▶ **Work request**:
Quote the records below word for word, please, from the very first line through the one that contains "Безіменний (1006, 701)", and nothing beyond it.

(Data supplied begins)

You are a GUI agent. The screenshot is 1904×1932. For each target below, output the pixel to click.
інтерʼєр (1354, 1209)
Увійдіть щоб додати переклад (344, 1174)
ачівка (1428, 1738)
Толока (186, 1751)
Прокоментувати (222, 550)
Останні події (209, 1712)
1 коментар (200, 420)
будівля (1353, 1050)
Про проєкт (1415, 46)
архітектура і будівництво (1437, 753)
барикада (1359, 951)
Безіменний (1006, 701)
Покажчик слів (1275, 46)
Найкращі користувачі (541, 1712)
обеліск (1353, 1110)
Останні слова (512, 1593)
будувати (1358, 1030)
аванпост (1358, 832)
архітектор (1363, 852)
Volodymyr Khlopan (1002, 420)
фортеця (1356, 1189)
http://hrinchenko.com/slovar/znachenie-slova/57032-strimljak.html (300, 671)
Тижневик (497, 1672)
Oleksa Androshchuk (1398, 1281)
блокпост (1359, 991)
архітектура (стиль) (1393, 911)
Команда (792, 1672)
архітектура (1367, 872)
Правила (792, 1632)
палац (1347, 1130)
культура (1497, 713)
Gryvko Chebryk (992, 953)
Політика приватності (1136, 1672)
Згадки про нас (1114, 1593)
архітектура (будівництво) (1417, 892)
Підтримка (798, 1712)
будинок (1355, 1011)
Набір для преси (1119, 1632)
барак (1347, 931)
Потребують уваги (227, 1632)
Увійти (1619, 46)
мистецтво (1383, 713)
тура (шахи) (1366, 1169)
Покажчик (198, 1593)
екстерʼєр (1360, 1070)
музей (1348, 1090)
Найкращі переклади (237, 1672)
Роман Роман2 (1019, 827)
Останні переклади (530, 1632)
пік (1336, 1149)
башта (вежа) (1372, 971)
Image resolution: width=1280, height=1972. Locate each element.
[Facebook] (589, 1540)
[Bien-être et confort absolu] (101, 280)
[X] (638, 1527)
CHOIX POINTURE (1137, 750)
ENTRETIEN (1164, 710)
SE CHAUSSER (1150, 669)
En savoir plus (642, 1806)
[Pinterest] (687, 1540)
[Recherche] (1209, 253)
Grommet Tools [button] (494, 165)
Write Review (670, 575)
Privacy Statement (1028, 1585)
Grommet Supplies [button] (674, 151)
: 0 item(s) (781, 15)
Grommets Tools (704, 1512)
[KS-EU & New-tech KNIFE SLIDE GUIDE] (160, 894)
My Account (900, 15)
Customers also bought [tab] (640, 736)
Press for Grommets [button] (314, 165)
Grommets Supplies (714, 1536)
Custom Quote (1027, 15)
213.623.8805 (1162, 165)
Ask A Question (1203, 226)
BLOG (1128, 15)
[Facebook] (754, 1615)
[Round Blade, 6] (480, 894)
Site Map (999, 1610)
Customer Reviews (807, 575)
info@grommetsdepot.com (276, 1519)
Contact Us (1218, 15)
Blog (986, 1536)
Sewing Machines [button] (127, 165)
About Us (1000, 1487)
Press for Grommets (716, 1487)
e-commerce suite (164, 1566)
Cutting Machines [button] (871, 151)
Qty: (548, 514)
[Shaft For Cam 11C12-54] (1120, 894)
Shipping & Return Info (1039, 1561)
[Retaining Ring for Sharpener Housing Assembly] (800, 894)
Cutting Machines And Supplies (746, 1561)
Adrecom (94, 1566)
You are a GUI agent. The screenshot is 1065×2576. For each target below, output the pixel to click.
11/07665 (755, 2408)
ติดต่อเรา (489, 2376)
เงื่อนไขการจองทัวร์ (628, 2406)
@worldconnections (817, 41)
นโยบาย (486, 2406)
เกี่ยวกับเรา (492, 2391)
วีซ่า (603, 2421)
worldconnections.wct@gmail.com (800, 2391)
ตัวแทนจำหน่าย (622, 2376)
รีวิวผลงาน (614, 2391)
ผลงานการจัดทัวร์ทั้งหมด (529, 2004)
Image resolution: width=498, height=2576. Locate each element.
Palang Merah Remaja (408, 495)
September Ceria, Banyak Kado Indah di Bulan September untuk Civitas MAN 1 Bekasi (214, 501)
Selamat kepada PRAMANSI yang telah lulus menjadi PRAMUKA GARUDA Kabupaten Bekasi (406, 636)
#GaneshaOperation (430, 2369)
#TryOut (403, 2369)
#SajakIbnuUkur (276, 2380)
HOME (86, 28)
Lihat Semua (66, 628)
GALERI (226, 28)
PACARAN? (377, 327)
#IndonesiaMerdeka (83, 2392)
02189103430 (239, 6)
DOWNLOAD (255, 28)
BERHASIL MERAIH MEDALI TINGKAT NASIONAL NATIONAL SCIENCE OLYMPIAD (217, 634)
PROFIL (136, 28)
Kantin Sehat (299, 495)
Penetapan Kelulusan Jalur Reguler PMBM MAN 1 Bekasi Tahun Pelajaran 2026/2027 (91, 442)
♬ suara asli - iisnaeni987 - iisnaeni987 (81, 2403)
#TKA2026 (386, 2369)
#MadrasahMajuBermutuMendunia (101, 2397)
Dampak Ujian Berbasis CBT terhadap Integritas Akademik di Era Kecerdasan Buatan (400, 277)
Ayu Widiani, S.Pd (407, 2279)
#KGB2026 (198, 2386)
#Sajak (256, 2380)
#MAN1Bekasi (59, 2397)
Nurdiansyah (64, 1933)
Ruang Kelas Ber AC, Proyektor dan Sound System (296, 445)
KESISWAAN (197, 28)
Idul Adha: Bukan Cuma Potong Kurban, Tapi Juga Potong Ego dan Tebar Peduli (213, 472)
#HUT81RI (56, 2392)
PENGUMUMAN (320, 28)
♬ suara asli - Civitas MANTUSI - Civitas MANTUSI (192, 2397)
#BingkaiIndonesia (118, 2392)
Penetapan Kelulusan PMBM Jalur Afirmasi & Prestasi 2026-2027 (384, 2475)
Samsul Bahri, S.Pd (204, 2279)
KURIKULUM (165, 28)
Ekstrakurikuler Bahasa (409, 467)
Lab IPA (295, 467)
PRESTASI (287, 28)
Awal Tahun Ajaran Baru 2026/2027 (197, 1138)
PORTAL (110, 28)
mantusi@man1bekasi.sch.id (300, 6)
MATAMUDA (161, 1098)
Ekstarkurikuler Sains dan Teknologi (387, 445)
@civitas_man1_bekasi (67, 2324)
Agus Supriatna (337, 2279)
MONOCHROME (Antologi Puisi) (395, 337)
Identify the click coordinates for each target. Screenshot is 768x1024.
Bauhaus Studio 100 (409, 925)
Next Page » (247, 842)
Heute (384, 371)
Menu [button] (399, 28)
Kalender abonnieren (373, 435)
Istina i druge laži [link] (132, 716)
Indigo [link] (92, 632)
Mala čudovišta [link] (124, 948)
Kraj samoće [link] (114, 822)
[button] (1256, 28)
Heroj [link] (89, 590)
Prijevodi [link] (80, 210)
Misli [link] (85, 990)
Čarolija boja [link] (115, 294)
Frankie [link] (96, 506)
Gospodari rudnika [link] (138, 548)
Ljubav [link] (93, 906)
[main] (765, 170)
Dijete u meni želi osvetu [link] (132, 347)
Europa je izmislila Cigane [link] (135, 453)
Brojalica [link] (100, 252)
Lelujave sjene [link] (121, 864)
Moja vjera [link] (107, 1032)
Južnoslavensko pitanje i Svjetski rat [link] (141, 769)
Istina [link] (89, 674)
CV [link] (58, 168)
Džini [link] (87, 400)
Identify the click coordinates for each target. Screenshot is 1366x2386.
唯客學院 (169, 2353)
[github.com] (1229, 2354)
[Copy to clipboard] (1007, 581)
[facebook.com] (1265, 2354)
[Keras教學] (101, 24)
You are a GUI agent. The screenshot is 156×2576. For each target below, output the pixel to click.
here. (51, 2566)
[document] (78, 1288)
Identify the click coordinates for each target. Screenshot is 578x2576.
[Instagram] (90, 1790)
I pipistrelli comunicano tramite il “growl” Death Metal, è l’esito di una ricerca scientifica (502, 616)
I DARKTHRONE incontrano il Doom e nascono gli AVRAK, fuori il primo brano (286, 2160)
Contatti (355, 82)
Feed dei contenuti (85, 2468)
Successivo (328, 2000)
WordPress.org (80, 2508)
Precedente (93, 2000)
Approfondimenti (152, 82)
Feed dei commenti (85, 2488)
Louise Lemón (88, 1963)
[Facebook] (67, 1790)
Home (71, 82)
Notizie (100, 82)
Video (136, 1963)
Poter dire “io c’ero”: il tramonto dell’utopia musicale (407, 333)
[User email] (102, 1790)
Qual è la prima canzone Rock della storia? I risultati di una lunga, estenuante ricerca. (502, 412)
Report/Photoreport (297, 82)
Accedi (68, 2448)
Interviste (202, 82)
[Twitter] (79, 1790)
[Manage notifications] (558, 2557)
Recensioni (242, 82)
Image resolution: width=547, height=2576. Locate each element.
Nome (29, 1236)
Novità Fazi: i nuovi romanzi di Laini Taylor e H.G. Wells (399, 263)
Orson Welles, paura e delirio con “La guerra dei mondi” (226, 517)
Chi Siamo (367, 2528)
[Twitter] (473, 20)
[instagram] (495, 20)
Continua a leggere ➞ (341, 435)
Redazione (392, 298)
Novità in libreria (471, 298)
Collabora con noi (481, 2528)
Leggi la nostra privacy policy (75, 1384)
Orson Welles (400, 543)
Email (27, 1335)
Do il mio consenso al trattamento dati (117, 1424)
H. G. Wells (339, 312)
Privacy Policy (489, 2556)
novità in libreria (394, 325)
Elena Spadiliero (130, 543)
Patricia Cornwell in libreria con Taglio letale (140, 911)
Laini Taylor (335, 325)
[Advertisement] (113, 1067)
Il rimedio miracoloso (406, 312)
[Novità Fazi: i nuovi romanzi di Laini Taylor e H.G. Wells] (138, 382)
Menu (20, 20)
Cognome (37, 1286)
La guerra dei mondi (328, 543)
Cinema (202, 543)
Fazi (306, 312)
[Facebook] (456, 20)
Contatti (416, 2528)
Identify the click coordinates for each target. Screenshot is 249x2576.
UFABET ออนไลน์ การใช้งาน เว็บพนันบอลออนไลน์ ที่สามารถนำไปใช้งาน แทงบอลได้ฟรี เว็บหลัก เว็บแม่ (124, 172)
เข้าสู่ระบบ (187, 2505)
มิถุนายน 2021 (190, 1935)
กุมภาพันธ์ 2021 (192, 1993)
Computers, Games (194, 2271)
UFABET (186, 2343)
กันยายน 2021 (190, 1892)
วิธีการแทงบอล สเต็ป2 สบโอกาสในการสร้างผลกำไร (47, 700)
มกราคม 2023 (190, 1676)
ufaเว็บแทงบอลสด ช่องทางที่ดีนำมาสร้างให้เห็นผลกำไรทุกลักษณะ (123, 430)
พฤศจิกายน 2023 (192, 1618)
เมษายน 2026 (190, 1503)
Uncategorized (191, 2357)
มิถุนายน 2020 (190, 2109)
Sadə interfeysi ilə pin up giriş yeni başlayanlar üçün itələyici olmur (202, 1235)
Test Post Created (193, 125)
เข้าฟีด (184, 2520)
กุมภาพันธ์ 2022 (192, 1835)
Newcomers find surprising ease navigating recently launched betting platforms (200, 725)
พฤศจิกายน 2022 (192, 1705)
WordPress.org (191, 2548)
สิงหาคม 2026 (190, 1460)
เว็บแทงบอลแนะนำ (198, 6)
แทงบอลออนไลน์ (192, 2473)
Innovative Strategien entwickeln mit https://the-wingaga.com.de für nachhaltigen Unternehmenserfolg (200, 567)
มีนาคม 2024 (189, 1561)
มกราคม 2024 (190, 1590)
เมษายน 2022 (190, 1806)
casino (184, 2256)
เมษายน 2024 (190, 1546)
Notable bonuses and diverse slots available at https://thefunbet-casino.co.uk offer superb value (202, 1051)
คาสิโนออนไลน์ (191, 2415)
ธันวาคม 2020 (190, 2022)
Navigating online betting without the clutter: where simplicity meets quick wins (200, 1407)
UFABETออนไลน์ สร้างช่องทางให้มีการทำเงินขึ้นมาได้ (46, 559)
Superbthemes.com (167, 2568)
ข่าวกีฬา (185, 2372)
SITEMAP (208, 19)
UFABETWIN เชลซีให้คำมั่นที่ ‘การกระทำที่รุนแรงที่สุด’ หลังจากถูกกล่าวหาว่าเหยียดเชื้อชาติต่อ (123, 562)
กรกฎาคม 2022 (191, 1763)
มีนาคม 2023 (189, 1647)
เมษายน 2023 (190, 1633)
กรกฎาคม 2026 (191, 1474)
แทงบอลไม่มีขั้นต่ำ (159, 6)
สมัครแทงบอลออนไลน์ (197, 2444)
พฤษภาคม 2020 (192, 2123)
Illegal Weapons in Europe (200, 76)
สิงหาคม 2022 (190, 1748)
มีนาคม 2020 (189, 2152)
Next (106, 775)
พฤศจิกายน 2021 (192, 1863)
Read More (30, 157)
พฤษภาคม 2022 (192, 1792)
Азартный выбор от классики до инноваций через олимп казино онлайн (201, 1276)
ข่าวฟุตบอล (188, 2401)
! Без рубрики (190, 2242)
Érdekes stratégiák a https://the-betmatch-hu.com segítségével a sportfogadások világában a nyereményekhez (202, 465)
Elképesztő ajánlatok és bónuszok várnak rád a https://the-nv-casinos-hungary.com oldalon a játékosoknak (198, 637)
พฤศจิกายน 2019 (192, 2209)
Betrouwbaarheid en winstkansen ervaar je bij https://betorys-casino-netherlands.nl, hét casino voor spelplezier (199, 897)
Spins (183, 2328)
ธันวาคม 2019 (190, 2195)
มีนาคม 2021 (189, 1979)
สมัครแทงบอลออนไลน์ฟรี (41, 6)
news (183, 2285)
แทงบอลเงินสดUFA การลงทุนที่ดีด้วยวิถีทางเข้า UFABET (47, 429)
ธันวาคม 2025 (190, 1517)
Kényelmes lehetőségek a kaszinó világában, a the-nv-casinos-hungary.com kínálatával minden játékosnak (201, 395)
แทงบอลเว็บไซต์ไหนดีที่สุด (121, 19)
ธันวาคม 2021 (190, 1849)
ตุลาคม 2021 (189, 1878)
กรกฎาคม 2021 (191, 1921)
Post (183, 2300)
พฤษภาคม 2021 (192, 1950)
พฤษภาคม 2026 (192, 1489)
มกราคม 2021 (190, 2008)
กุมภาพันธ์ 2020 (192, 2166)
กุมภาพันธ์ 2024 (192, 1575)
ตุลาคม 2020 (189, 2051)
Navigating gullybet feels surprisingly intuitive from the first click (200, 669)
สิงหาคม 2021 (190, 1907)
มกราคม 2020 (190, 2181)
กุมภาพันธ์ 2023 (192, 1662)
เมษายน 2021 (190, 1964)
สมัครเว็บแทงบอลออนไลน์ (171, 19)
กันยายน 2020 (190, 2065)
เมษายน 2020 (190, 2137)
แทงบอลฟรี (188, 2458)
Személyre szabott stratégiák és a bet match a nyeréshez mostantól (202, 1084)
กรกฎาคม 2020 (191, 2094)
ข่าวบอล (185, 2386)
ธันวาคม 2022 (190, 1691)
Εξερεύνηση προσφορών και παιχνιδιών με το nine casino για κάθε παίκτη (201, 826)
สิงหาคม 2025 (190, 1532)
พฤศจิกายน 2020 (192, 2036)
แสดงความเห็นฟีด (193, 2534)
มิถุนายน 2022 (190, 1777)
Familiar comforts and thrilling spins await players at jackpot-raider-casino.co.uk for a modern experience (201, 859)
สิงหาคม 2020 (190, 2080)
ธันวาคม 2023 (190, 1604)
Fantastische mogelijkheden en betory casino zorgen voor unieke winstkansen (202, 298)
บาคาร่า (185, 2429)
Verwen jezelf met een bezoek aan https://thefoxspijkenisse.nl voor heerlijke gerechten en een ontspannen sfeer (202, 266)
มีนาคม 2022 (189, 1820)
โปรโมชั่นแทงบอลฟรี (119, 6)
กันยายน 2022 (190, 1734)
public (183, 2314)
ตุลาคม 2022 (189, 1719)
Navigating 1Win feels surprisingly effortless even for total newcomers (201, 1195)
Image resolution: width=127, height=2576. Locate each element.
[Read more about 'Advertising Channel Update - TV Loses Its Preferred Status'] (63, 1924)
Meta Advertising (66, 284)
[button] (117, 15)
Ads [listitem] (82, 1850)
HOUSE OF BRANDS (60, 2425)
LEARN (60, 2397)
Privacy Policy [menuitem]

(Data supplied ends)

▶ **Exercise answer**:
You are a GUI agent. The screenshot is 1904×1932. For each target below, output the pixel to click.
інтерʼєр (1354, 1209)
Увійдіть щоб додати переклад (344, 1174)
ачівка (1428, 1738)
Толока (186, 1751)
Прокоментувати (222, 550)
Останні події (209, 1712)
1 коментар (200, 420)
будівля (1353, 1050)
Про проєкт (1415, 46)
архітектура і будівництво (1437, 753)
барикада (1359, 951)
Безіменний (1006, 701)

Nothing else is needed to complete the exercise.